TESTO FORNITO:
____
Poi c’è tutto il resto: dall’adolescenza autodistruttiva ai traumi dell’infanza, dalle relazioni importanti del passato, perse e poi ritrovate, a quelle determinanti per plasmare il presente in modo nuovo.
Ed è proprio qui – per raccontare la svolta inattesa nel momento più difficile – che subentra la sorpresa. L’autobiografia “disegnata male” lascia spazio alle meravigliose tavole dipinte già ammirate nel precedente S., e la vita quotidiana si trasforma in un immaginifico racconto di pirati.
Non certo un cambiamento radicale, visto che anche la trama principale ha un incedere al limite del realismo, e che più ci si avvicina al finale più il confine tra realtà e fantasia diventa labile.
Ma comunque un viaggio in una dimensione altra, a colori, che sembra scorrere per conto proprio e invece finisce inaspettatamente per convergere con quella in bianco e nero.
____
RIGHE DI DATI:
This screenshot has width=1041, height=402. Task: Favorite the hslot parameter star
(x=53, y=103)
____
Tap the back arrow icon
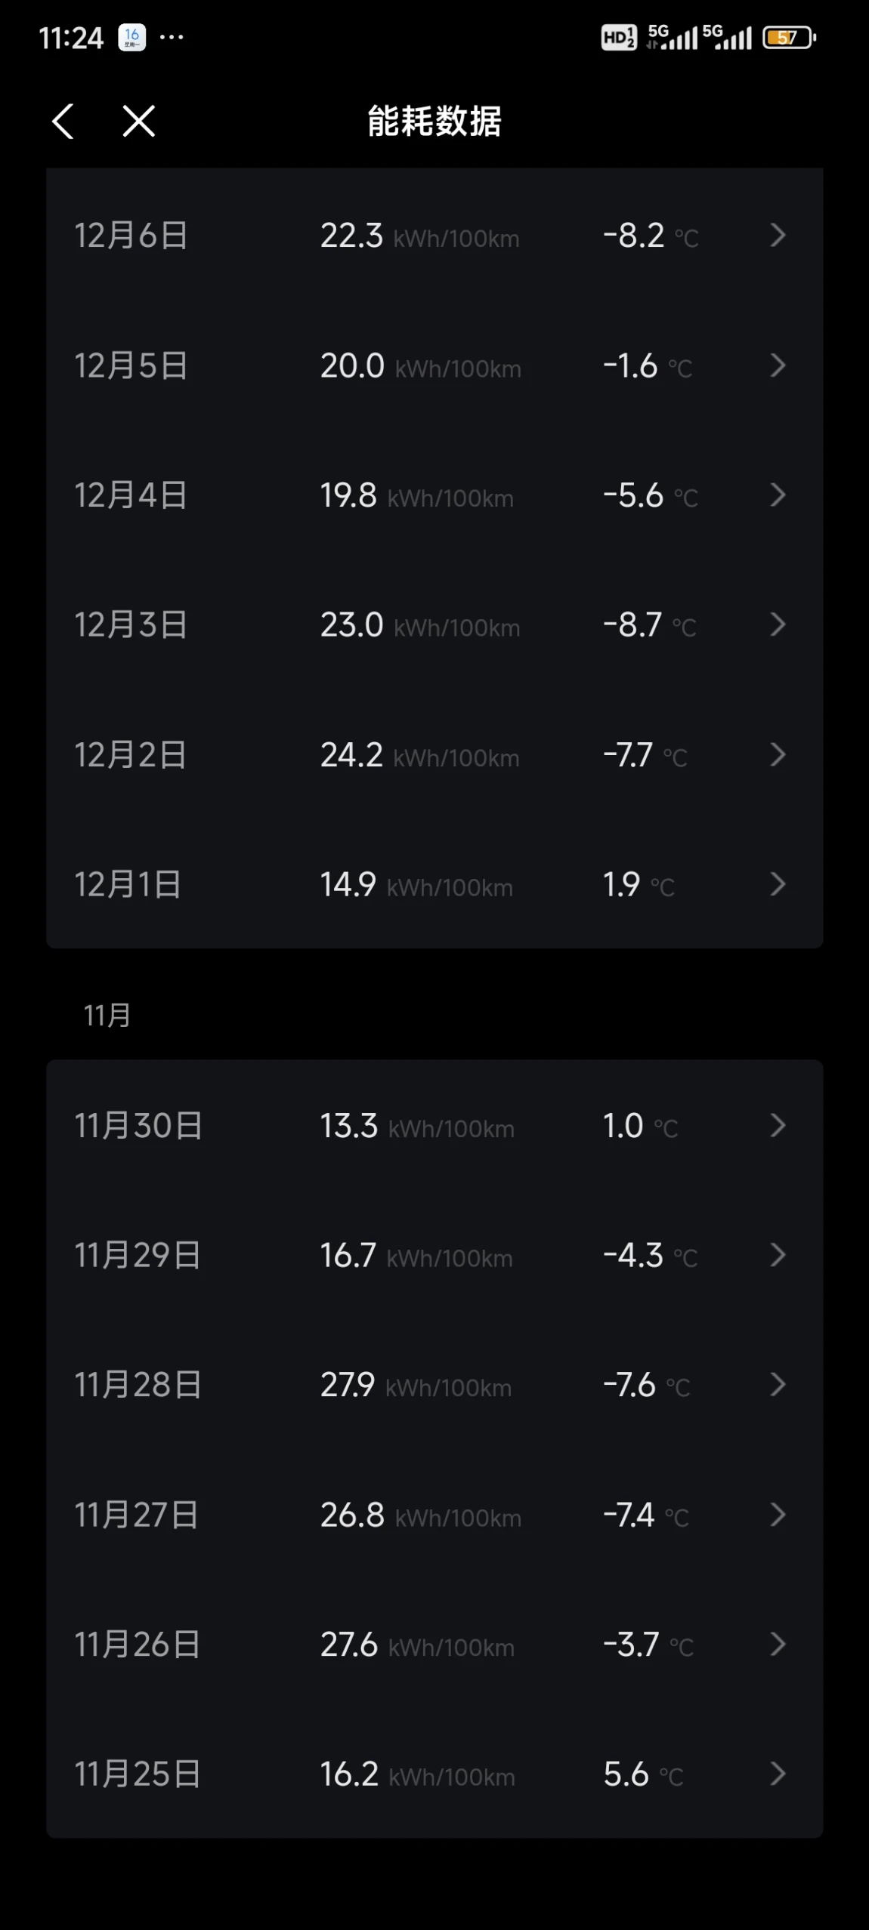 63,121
____
COMPITI ASSEGNATI:
a) Secondo il testo sull'autobiografia disegnata, in che cosa si trasforma la vita quotidiana con l'arrivo delle tavole dipinte?
b) Prosegua il testo sull'autobiografia disegnata, riprendendo subito dopo la sua ultima frase.

RISPOSTE AI COMPITI:
a) In un immaginifico racconto di pirati.

b)
Rivelando che per uscire dalla palude delle proprie angosce è necessario pensare fuori dagli schemi, e che essere capaci di un sorriso e di una parola sincera nel momento più improbabile può letteralmente… togliere le castagne dal fuoco.
La Mia Vita Disegnata Male strappa una risata sonora nelle circostanze più drammatiche, evita ogni forma di (auto)commiserazione, facendo della sincerità più brutale il suo tratto distintivo.
Una schiettezza tagliente alla quale Gipi ci ha ormai abituati con i suoi cortometraggi e in veste di indomito commentatore dell’attualità sui social. Ma che in La Mia Vita Disegnata Male diventa strumento per raggiungere profondità inesplorate. E, forse, ineguagliate.